I don't think your question is a mathematical one, for the question about what do all inequalities eventually reduce to has a simple answer: axioms. I interpret it as a metamathematical question and still I believe the closest answer is the suggestion above about using everything you know.
An inequality is a fairly general mathematical term, which can be attributed to any comparison. One example is complexity hierarchies where you compare which of two problems has the highest complexity, can be solved faster etc. Another one is studying convergence of series, that is comparing a quantity and infinity, here you find Tauberian theory etc. Even though you did not specify in your question which kind of inequalities are you interested in primarily, I am assuming that you are talking about comparing two functions of several real/complex variables. I would be surprised if there is a list of exclusive methods that inequalities of this sort follow from. It is my impression that there is a plethora of theorems/principles/tricks available and the proof of an inequality is usually a combination of some of these. I will list a few things that come to my mind when I'm trying to prove an inequality, I hope it helps a bit.
First I try to see if the inequality will follow from an equality. That is to recognize the terms in your expression as part of some identity you are already familiar with. I disagree with you when you say this shouldn't be counted as a method to prove inequalities. Say you want to prove that $A\geq B$, and you can prove $A=B+C^2$, then, sure, the inequality follows from using "squares are nonnegative", but most of the time it is the identity that proves to be the hardest step. Here's an example, given reals $a_1,a_2,\dots, a_n$, you want to prove that $$\sum_{i,j=1}^n \frac{a_ia_j}{1+|i-j|} \geq 0.$$
After you realize that sum is just equal to $$\frac{1}{2\pi}\cdot\int_{0}^{2\pi}{\int_{0}^{1}{\frac{1-r^{2}}{1-2r\cos(x)+r^{2}}\cdot |\sum_{k=1}^{n}{a_{k}e^{-ikx}}|^{2}dx dr}}$$ then, yes, everything is obvious, but spotting the equality is clearly the nontrivial step in the proof.

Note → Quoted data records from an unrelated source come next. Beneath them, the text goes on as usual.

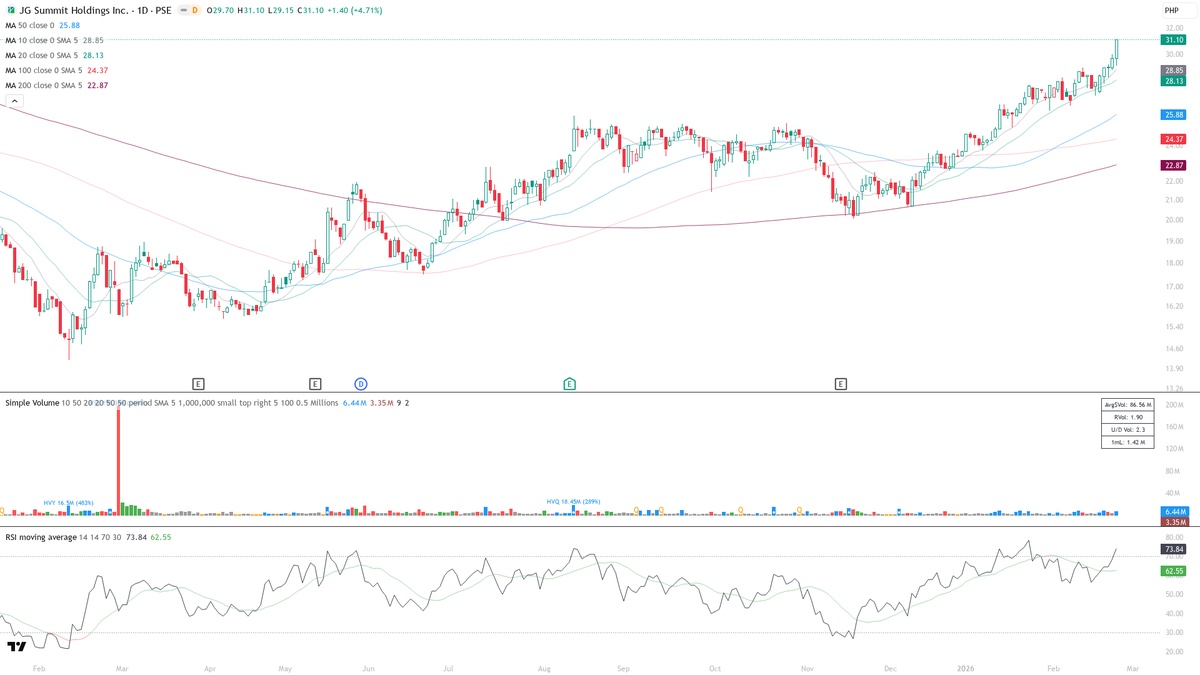
Task: Click the earnings E marker under June
Action: pyautogui.click(x=315, y=383)
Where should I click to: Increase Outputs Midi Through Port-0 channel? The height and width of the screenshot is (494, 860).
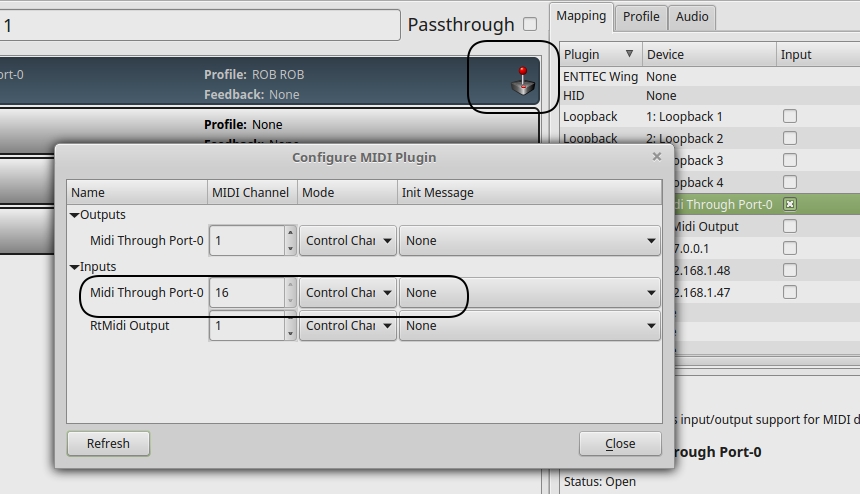pyautogui.click(x=290, y=233)
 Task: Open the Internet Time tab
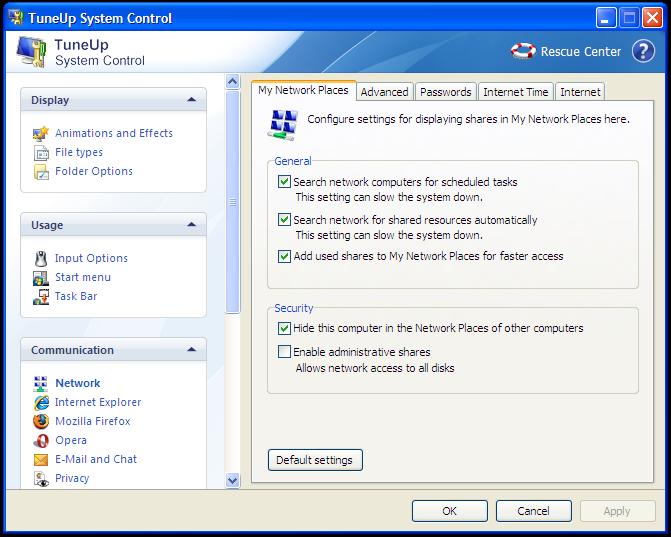point(515,92)
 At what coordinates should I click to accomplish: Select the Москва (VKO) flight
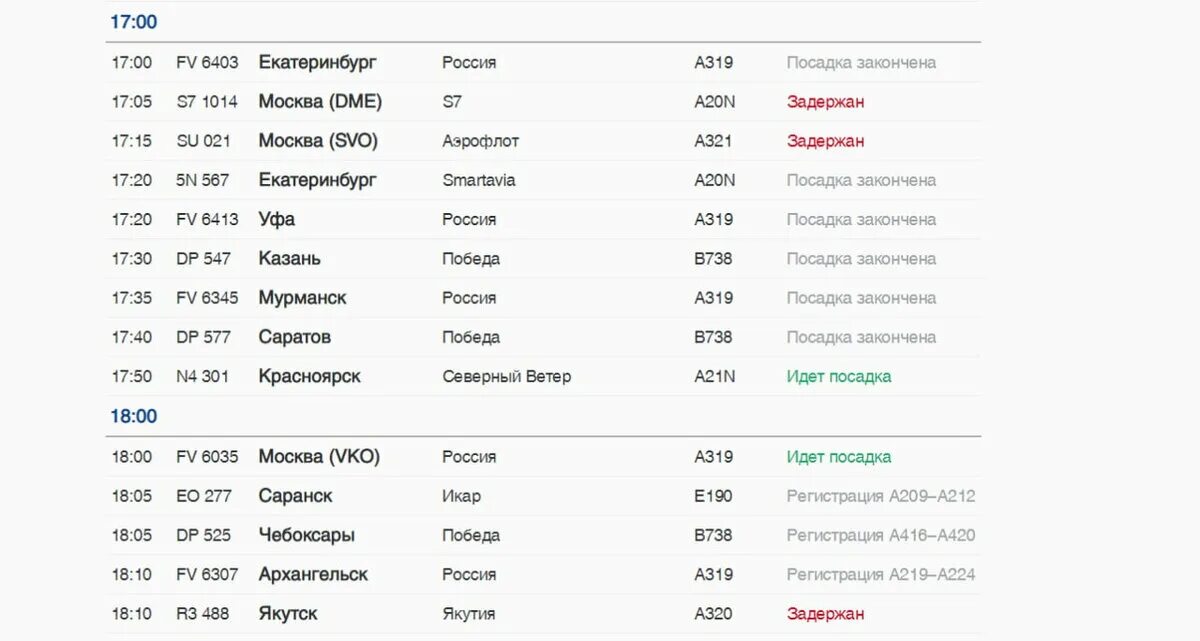click(x=543, y=456)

In some instances it might be helpful to think about combinatorics, probability, algebra or geometry. Is the quantity $x$ enumerating objects you are familiar with, the probability of an event, the dimension of a vector space, or the area/volume of a region? There is plenty of inequalities that follow this way. Think of Littlewood-Richardson coeficients for example.

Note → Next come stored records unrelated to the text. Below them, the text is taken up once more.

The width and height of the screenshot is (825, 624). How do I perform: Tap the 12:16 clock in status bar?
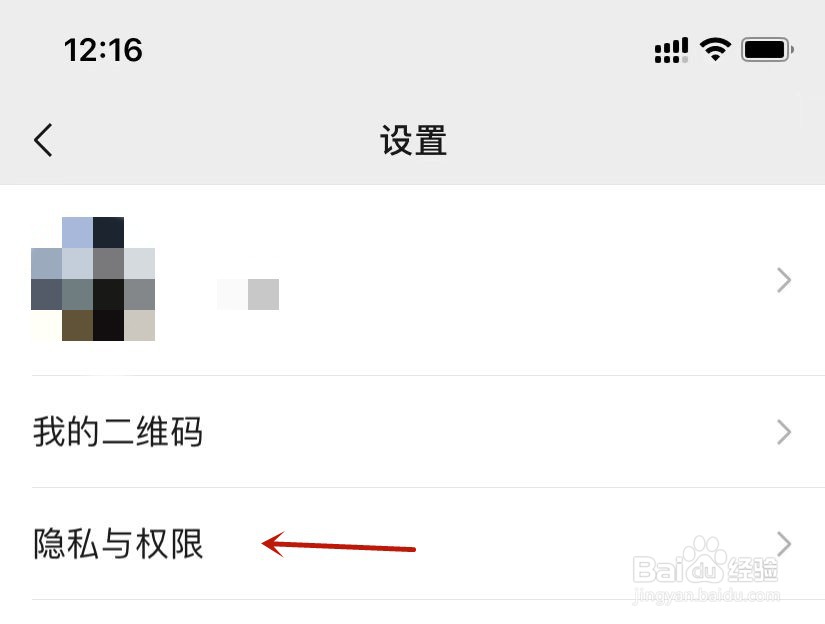(103, 50)
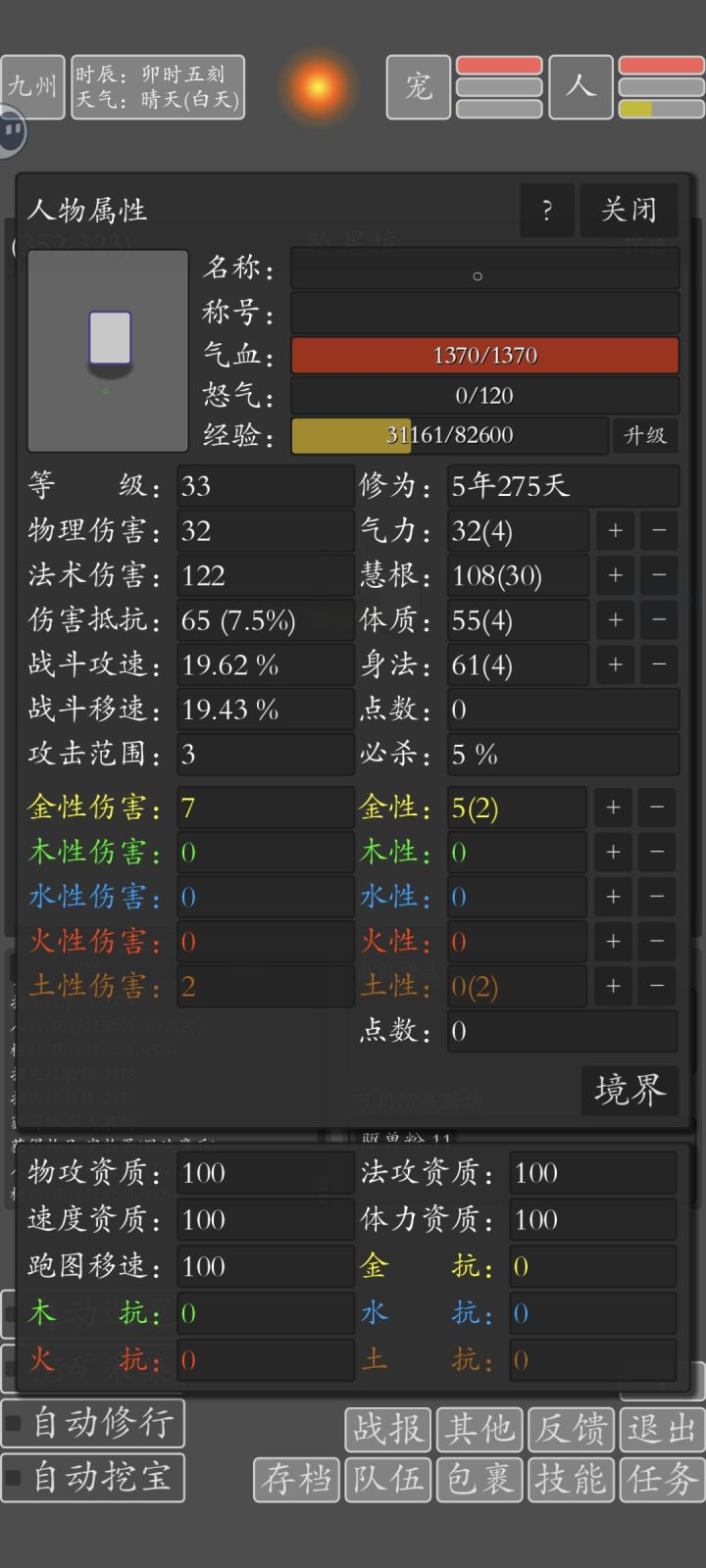Open the 技能 skills menu

tap(571, 1479)
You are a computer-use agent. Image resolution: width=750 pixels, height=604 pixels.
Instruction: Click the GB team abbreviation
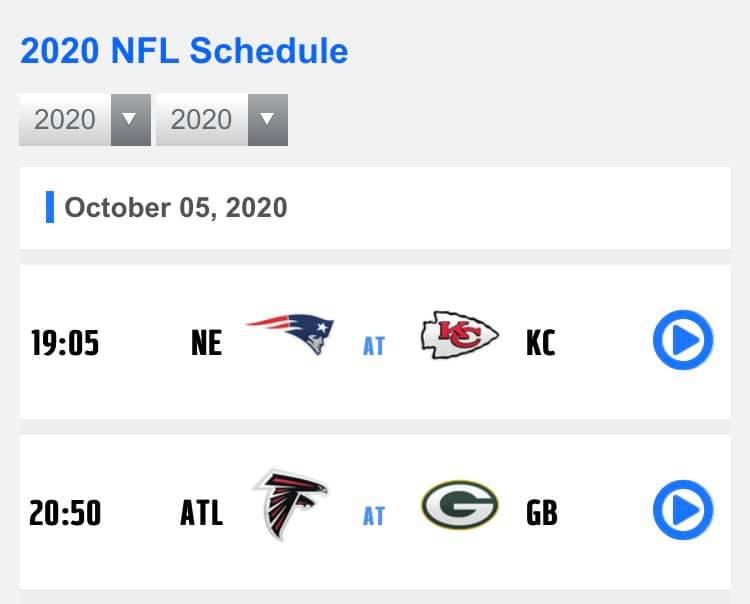(x=542, y=513)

Another helpful factor is symmetry. Is your inequality invariant under permuting some of its variables? While I don't remember right now the paper, Polya has an article where he talks about the "principle of nonsufficient reason", which basically boils down to the strategy that if your function is symmetric enough, then so are it's extremal points (there is no sufficient reason to expect assymetry in the maximal/minimal points, is how he puts it). This is similar in vein to using Langrange multipliers. Note however that sometimes it is the oposite of this that comes in handy. Schur's inequality, for example is known to be impossible to prove using "symmetric methods", one must break the symmetry by assuming an arbitrary ordering on the variables. (I think it was sent by Schur to Hardy as an example of a symmetric polynomial inequality that doesn't follow from Muirhead's theorem, see below.)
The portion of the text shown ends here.